Explorer4/5: Concizumab shots prevent bleeding across haemophilia subtypes

Two phase II trials of once-daily concizumab injections for bleeding prophylaxis do not disappoint, with the drug shown to be both safe and effective in haemophilia A (HA) and haemophilia A/B with inhibitors (HAwI/HBwI).

Presented at the 61st Annual Meeting of the American Society of Hematology (ASH 2019), the 24-week results “support the use of concizumab as a safe and well-tolerated subcutaneously administered prophylactic therapy in all patients with haemophilia, regardless of inhibitor status, and including patients with HBwI who represent a vulnerable and particularly rare patient population, and for whom the use of a novel agent could significantly improve care,” according to the explorer4 and explorer5 investigators, led by Amy Shapiro from the Indiana Hemophilia & Thrombosis Center in the US and by Hermann Eichler from the Saarland University and University Hospital in Germany, respectively.

The trial population included male patients with haemophilia A or B and documented history of high-titre inhibitors (explorer4: HAwI, n=16; HBwI, n=10) and those with severe haemophilia A without inhibitors (explorer5: n=36). The noninhibitor trial did not include patients with the B subtype, as the effect of concizumab in this population is predicted to be similar to that in those with haemophilia A without inhibitors, the investigators explained.

Both trials evaluated the effect of daily subcutaneous concizumab injections at a dose of 0.15 mg/kg. Patients underwent potential dose escalation to 0.20 and 0.25 mg/kg in the event of ≥3 spontaneous bleeding episodes within the preceding 12 weeks of treatment. A loading dose of 0.5 mg/kg was administered as the first dose in only the explorer4 trial.

Shapiro and colleagues randomized 36 HAwI/HBwI patients to receive once-daily concizumab prophylaxis (n=17; mean age, 34.1 years) or recombinant activated factor VII (rFVIIa) on-demand treatment (n=9; mean age, 41.1 years) in explorer4. Meanwhile, Eichler and his team administered concizumab to all 36 HA patients (mean age, 36.9 years) enrolled in explorer5.
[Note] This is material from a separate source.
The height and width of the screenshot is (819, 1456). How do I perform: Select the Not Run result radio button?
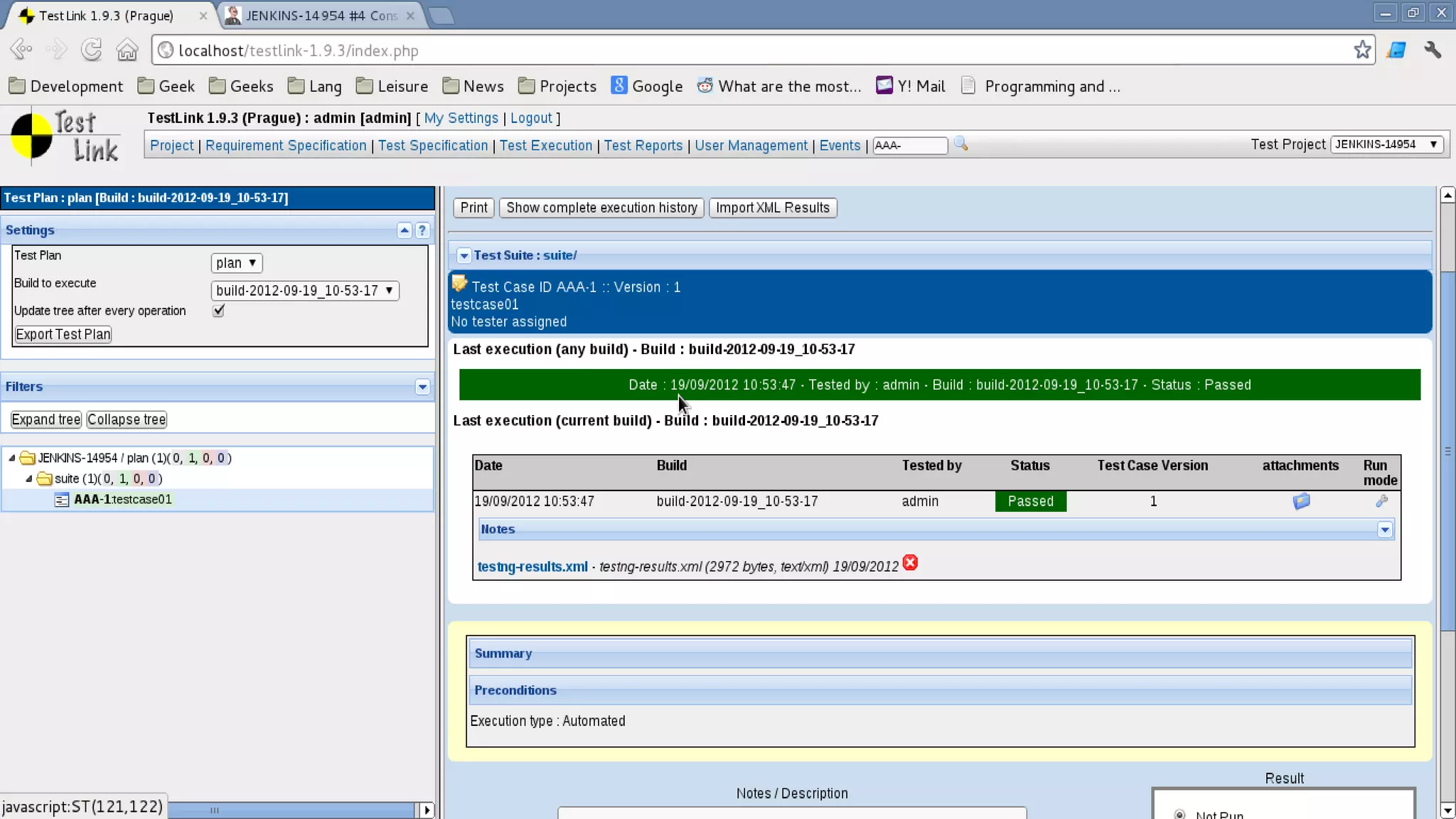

In explorer4, the primary efficacy endpoint of number bleeding episodes at the last dose level was markedly lower in the prophylaxis than in the on-demand treatment arm (all bleeding episodes: annualized bleeding rate [ABR], 4.5, 95 percent confidence interval [CI], 3.2−6.4 vs 20.4, 95 percent CI, 14.4−29.1; p<0.001). Compared with rFVIIa, concizumab reduced all treated bleeds by 78 percent, spontaneous bleed by 88 percent and joint bleed by 79 percent. [ASH 2019, abstract 1139]

A similar pattern of results was observed in explorer5. The estimated ABRs with concizumab were 7.0 (95 percent CI, 4.6–10.7) for all bleeding episodes, 2.5 (1.5–4.3) for spontaneous bleed and 4.9 (95 percent CI, 2.8–8.5) for joint bleed. The last dose level was 0.15 mg/kg in 21 patients (58.3 percent), 0.20 mg/kg in seven (19.4 percent) and 0.25 mg/kg for eight (22.2 percent). [ASH 2019, abstract 2417]

Overall, patients on the same dose level of concizumab showed considerably varied drug concentration in the body, with increasing drug exposure associated with lower free tissue factor pathway inhibitor (TFPI) level and normalized thrombin generation potential.

In terms of safety, none of the patients died, discontinued treatment due to an adverse event (AE) or developed thromboembolic events. Commonly reported AEs among concizumab-treated patients included nasopharyngitis; injection site bruising, haematoma or haemorrhage; and upper respiratory tract infection. These events were mild, unlikely related to the drug and were resolved by week 24. [Blood 2019;13:1973-1982]

There were no safety signals documented with concomitant use of concizumab and rFVIIa. Three patients in each of the two trials tested positive (from very-low to medium titre) for antidrug antibodies (titre range, 1–128), but with no apparent clinical effect.

“As expected, elevated prothrombin fragment 1+2 and D-dimers were observed across all concizumab dose levels, reflecting the haemostatic effect of [the drug],” the investigators noted. “All patients who completed the main 24-week part of the trial chose to continue to the [>52-week] extension part.”

Concizumab is an anti-TFPI monoclonal antibody in clinical development for the subcutaneous prophylactic treatment of haemophilia patients. Data from both inhibitor and noninhibitor trials indicate that a maintenance dose of 0.15 mg/kg is suboptimal for some patients, given that only a small percentage (13 percent) experienced zero bleeds, according to the investigators.

“When the ABR for each patient in the phase II trials was calculated based on their final dose levels, the 0.25 mg/kg dose appeared to provide the most optimal efficacy while maintaining safety, therefore, this will be the dose used in the planned phase III trials,” they added.